§ **Data to examine**:
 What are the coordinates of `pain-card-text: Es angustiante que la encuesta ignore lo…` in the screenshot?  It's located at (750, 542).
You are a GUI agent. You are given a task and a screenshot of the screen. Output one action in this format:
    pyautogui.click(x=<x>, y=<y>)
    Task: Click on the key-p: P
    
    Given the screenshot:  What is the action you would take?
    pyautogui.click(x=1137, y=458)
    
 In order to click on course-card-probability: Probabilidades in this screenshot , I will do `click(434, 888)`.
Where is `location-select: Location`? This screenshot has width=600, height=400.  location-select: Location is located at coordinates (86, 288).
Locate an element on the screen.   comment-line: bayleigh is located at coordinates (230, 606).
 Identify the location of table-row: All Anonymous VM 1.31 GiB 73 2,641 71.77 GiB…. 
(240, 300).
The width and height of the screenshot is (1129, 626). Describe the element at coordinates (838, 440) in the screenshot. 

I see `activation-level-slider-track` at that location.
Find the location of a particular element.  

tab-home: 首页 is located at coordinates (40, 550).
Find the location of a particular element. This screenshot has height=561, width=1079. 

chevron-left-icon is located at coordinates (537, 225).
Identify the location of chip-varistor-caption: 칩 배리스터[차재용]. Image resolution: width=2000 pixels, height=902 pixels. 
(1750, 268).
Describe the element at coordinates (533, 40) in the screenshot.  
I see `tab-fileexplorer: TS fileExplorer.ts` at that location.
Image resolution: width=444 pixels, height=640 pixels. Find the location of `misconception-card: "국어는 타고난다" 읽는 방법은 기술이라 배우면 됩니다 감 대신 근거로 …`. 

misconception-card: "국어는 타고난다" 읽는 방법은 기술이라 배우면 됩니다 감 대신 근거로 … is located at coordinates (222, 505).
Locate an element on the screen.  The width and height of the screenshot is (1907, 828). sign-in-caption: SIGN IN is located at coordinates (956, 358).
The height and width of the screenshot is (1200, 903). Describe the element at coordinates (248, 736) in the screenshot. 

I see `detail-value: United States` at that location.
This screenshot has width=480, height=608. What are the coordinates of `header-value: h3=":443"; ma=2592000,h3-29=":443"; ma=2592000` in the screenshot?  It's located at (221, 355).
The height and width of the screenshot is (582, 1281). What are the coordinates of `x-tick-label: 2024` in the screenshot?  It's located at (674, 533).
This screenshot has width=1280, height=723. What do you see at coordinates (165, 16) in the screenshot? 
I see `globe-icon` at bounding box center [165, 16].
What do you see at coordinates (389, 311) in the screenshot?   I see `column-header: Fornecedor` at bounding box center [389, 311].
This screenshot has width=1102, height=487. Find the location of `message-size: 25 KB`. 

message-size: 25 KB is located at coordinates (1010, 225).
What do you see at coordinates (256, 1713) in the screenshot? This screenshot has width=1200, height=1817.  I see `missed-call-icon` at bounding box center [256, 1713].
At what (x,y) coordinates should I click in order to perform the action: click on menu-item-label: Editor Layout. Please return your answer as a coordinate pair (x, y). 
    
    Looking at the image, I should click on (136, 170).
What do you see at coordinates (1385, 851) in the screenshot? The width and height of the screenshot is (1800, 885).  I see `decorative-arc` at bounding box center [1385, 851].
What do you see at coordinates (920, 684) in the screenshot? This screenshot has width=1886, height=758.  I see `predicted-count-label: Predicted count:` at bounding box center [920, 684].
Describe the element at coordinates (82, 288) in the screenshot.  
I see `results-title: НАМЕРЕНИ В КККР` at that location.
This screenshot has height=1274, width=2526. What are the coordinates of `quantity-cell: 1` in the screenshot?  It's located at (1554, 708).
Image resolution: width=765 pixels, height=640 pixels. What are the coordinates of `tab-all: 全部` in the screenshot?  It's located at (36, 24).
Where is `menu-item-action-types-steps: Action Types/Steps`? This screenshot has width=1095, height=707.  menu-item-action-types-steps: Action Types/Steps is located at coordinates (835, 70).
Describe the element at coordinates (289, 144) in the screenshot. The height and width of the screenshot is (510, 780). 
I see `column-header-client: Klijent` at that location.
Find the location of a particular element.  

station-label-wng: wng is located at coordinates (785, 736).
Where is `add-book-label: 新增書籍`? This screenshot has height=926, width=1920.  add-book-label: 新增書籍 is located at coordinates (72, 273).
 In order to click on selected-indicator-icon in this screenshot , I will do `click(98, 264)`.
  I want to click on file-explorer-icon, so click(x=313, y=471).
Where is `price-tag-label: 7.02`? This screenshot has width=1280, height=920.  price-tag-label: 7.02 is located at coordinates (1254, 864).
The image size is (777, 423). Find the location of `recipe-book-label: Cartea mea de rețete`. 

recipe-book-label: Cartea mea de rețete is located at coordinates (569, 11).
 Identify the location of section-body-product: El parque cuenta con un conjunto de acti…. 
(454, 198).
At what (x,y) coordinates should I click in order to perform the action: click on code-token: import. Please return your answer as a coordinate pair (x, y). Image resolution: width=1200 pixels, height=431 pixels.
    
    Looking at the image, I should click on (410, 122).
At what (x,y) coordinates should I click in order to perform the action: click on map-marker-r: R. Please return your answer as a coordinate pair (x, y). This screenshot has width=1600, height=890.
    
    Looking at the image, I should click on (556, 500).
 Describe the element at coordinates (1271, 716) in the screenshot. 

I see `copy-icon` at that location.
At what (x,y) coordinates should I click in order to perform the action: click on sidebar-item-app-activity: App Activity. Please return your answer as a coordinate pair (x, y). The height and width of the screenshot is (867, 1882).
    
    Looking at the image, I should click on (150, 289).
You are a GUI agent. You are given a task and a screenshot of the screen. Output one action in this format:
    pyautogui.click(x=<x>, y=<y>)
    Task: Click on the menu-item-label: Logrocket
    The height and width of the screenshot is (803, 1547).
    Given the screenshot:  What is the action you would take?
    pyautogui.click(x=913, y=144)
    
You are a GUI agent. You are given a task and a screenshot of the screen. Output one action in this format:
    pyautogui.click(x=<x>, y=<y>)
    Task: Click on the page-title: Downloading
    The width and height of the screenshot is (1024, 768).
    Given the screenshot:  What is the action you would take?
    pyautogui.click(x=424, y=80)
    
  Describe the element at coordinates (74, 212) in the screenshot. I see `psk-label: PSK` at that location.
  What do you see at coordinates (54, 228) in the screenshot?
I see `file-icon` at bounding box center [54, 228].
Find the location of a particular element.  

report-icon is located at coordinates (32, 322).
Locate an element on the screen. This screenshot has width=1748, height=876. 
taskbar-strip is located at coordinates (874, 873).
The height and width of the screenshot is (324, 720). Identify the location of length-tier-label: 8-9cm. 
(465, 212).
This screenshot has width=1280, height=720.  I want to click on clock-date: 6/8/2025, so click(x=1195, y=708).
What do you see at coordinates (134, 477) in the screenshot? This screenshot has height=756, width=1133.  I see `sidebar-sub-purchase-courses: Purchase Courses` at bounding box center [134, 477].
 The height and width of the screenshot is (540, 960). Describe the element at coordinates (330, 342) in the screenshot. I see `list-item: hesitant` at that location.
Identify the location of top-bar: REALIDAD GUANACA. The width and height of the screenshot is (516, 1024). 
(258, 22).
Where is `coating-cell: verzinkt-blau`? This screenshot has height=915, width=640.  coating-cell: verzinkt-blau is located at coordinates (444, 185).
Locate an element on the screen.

§ **Work to be completed**: Starting at the beginning of the items and stopping after the line that contains "tab-home: 首页 is", rewrite those lines with each "screenshot" changed to "screen capture" and nothing else altered.

§ **Answer box**:
 What are the coordinates of `pain-card-text: Es angustiante que la encuesta ignore lo…` in the screen capture?  It's located at (750, 542).
You are a GUI agent. You are given a task and a screen capture of the screen. Output one action in this format:
    pyautogui.click(x=<x>, y=<y>)
    Task: Click on the key-p: P
    
    Given the screen capture:  What is the action you would take?
    pyautogui.click(x=1137, y=458)
    
 In order to click on course-card-probability: Probabilidades in this screen capture , I will do `click(434, 888)`.
Where is `location-select: Location`? This screen capture has width=600, height=400.  location-select: Location is located at coordinates (86, 288).
Locate an element on the screen.   comment-line: bayleigh is located at coordinates (230, 606).
 Identify the location of table-row: All Anonymous VM 1.31 GiB 73 2,641 71.77 GiB…. 
(240, 300).
The width and height of the screen capture is (1129, 626). Describe the element at coordinates (838, 440) in the screen capture. 

I see `activation-level-slider-track` at that location.
Find the location of a particular element.  

tab-home: 首页 is located at coordinates (40, 550).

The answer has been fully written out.